Friday, July 25, 2014

Re: [Discuss-gnuradio] comments on stream tags and metadata storage

I've added five issues to cover the topics from my original email and
followups.

http://gnuradio.org/redmine/issues/698 proposes that the key of a stream
tag be a namespaced identifier to avoid conflicts between
individually-developed components.

The other four are listed inline below with additional responses to Marcus:

On 07/25/2014 08:46 AM, Marcus Müller wrote:
> Hi Peter,
>
> I agree that this is a very relevant topic, and especially the
> performance of tag handling might prove to be problematic soon...
> However, it's a bit hard to start a discussion like that; a lot of
> things in GNU Radio are like they are because someone wrote them like
> that, and they proved to just work, or if they didn't, they got remodeled.
> That being said, your mail was very long, and it took me multiple
> sessions to read it. I've now decided to share my reply as partial as it is.
>
> sooo let me just whip up a few comments:
> (1) That's a documentation issue, isn't it?

I don't believe so.

http://gnuradio.org/redmine/issues/699 expands on point (1), that
add_item_tag() can only be safely called from within gr::block::work().

> Anyway, I'm not quite sure
> you're right; the insertion of tags is mutexed IIRC, and the
> get_tags_in_range() functionality, too, so once the user got his vector
> of tags, that won't change anymore. There's the possibility that he
> *misses* some of the tags for the range that get inserted after he
> got_tags_in_range(), but that's only fair -- it's quite intuitive not to
> insert tags after you've handed off the samples to which they would
> belong to downstream tags.

I wasn't concerned about tags across multiple calls to
get_tags_in_range(), but for tags that are added to a stream after one
call to work() and before the end of the next call to work().

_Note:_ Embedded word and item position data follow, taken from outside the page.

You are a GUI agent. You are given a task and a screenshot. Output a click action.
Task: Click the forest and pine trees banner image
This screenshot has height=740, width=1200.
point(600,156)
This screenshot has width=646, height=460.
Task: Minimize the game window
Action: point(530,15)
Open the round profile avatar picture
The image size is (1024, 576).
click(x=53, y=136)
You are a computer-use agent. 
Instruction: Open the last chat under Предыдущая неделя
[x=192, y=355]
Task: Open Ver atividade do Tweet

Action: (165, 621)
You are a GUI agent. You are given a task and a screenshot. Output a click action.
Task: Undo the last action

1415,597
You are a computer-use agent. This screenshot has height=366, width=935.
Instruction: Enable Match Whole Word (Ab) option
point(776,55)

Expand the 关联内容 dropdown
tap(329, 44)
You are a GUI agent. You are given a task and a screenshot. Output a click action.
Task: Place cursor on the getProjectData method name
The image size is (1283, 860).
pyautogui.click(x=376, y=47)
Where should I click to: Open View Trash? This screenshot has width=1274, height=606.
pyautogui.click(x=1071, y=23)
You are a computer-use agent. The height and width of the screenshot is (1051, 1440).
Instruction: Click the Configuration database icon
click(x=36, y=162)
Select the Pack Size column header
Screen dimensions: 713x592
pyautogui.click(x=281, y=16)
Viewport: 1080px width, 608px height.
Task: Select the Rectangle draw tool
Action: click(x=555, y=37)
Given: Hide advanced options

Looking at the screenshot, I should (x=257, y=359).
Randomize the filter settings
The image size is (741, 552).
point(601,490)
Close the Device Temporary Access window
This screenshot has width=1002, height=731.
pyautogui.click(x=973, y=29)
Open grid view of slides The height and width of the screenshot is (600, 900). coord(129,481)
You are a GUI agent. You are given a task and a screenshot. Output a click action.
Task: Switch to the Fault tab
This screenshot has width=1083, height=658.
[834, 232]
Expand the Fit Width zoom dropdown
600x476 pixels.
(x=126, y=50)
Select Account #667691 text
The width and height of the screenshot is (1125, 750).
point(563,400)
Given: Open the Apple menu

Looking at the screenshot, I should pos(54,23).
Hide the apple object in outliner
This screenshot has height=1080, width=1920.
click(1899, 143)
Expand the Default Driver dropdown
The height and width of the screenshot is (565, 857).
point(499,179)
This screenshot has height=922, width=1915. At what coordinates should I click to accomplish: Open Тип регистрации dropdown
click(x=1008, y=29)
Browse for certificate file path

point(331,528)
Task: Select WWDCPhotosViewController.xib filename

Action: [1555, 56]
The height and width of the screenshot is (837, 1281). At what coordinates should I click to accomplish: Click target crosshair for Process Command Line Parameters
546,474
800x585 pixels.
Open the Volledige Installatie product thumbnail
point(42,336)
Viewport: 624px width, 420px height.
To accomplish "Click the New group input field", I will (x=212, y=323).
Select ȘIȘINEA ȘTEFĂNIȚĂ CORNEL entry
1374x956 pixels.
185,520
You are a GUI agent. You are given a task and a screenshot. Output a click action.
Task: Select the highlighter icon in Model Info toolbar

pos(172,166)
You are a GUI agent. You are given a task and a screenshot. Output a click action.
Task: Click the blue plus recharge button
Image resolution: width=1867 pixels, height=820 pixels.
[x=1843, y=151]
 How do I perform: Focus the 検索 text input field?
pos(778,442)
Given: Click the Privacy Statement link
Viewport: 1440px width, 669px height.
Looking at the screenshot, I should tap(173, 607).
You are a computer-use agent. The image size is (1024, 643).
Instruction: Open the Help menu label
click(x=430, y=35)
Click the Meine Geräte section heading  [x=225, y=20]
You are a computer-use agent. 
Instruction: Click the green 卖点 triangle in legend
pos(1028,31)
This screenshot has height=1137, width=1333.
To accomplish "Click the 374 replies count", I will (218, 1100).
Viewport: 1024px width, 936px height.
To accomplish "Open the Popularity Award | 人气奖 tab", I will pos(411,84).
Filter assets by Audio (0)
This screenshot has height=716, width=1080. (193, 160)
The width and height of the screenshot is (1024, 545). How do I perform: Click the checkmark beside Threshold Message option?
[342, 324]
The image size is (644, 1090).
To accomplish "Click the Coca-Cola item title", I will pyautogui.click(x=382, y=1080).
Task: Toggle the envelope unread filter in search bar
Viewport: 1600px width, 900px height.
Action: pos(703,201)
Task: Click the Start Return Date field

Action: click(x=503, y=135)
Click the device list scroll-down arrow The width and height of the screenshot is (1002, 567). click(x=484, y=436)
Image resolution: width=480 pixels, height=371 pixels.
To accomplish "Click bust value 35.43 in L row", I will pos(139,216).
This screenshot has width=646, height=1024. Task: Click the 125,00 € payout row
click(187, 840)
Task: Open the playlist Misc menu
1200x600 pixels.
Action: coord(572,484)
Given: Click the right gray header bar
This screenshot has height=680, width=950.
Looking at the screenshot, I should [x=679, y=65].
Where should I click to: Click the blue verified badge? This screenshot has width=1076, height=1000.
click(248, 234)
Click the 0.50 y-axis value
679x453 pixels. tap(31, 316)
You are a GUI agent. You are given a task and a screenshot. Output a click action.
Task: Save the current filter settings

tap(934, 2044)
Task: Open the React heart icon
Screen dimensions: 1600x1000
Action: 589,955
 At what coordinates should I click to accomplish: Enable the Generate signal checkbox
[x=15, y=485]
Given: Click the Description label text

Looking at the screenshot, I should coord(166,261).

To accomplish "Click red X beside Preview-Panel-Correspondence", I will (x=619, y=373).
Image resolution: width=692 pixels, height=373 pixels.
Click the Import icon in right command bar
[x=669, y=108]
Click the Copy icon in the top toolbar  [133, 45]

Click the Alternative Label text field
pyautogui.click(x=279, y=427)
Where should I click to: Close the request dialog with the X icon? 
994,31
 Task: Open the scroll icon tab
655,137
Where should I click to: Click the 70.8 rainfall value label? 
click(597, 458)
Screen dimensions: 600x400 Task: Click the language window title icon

> (2) that's an interesting point.
>> In the current implementation it's further necessary that tags be
> added to an output in monotonic non-decreasing offset order.
> Uh, that's news to me, can you point me to the reason? If a block
> assumes things to be ordered, but they aren't... again, this is not
> well-documented, so you're right for raising this issue!
>
> I'm a bit worried that you always suffer at one end: If tags are always
> stored ordered, than inserting tags gains computational complexity, even
> if the getter doesn't need them sorted.
>
> In my opinion we shouldn't go for the "generate tags only in work()"
> because that would increase the complexity of the insertion (inserting
> would have to device a check that it's being called from work, or this
> will only be a contract...) and is kind of unnecessary. A block always
> (even outside of work()) has access to nitems_written() so it's always
> able to avoid generating tags for samples that might already have been
> read downstream.

See below at point (4).

> (3) I don't see the relation to the discussion, as you said ;) but that
> sounds like a bug, so if you opened up a new thread or filed a bug at
> gnuradio.org, that would be awesome :)

http://gnuradio.org/redmine/issues/700 records point (3), that GRC
parameter callbacks can be invoked multiple times as a result of a
single user action due to the architecture of GUI and other components.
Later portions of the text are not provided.